The record opens with the sparse ‘Phenomenon 现象之间’ - an airy assemblage of plucked strings, an operatic warble and synth twitters. It gently introduces the record’s unique chafe. The lilt of ‘A Loving Tongue 恋爱之舌’, along with Pan’s particular timbral manipulations, faintly recall the work of Rashad Becker (who mastered the album).

‘Practice of Hygiene 洁净之用’ is, as you might expect, unsettlingly intimate - the artist has likened sonic affect to BDSM. She issues a collage of murmurs, whispers, sighs and groans and, as the track progresses, the once-graspable sounds degrade into animalistic cries. It’s ASMR for hesitant masochists.

With a tightly restrained kick beneath a noisy growl of a drone, ‘Act of The Empress 皇后之作’ is a clever marriage of sonics run rampant and tight uncompromising control. Though it most recalls Pan’s dance-oriented output, the mere idea of hearing it in a live context is enough to make one’s intestines clench. ‘Come to sit, come to refuse, come to surround 来’ complements it, subtly dodging the ear at every step.

‘The Nerve Meter 神经之量’ pokes and prods the listener, skipping across dissonant intervals, detuned enough to be semi-nauseating and semi-maddening as the loop spins on. To listen is to stomach its monotonous lilt. ‘A Situation of Meat 血肉之状’ stubbornly scrapes and winds its way through the brain.
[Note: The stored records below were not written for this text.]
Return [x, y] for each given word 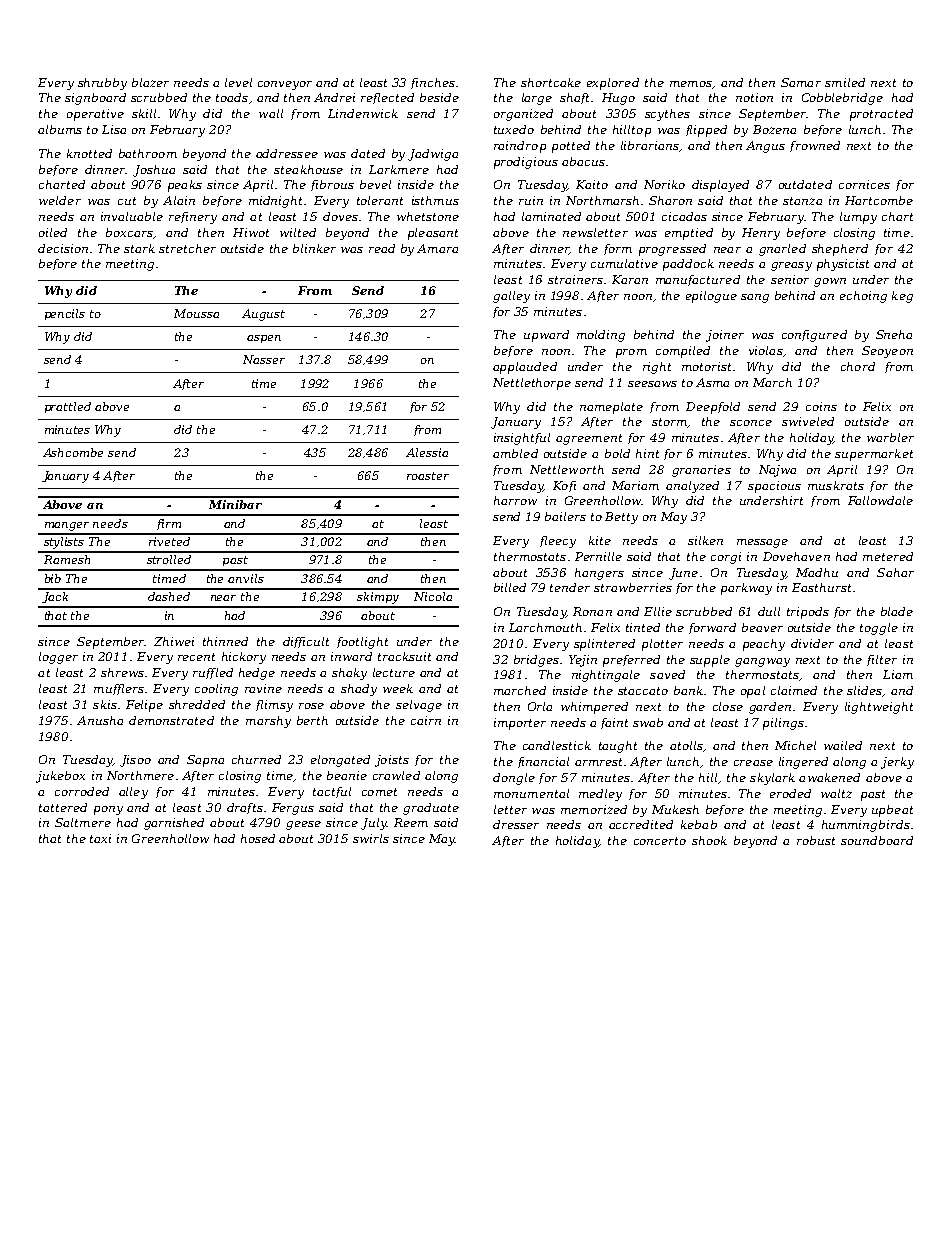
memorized [594, 809]
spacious [774, 487]
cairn [426, 720]
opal [753, 692]
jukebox [60, 777]
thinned [225, 641]
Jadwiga [433, 155]
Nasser [264, 359]
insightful [522, 439]
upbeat [892, 811]
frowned [815, 146]
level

It’s difficult to determine a fitting environment in which to hear Lack惊蛰 in all its uncomfortable glory. To listen to it in London in the summer is to experience a peculiar chasm, one almost theatrical. Most of the track titles are more or less bilingual translations, ‘惊蛰’, or jingzhe from the album’s title means something along the lines of ‘awakening’; it signifies the largest lingual split, and indeed the album signals a split, a jolt from the mundane.

Pan herself states that the pieces that comprise the album “didn’t feel like tracks” by the end of her process, and became “more like a psychoanalytical process”. With references to “the theatre of our minds,” her intent becomes further clear; she cleverly plays with absurdity.

Lack惊蛰, assembled from an array of visceral groans, moans and dizzyingly detuned descents, is a reassertion of Pan Daijing’s sonic capabilities. Delicate and carnal, it sits well alongside her previous work, from the confrontational "near-asphyxiating brand of techno" to the more digestible ‘Zhao Hua’ (with HVAD). Across spheres of contemporary art, experimental music, noise and techno, Pan’s twisting trajectory as an artist is rousing to witness; Lack惊蛰 serves as yet another reminder of her thrill.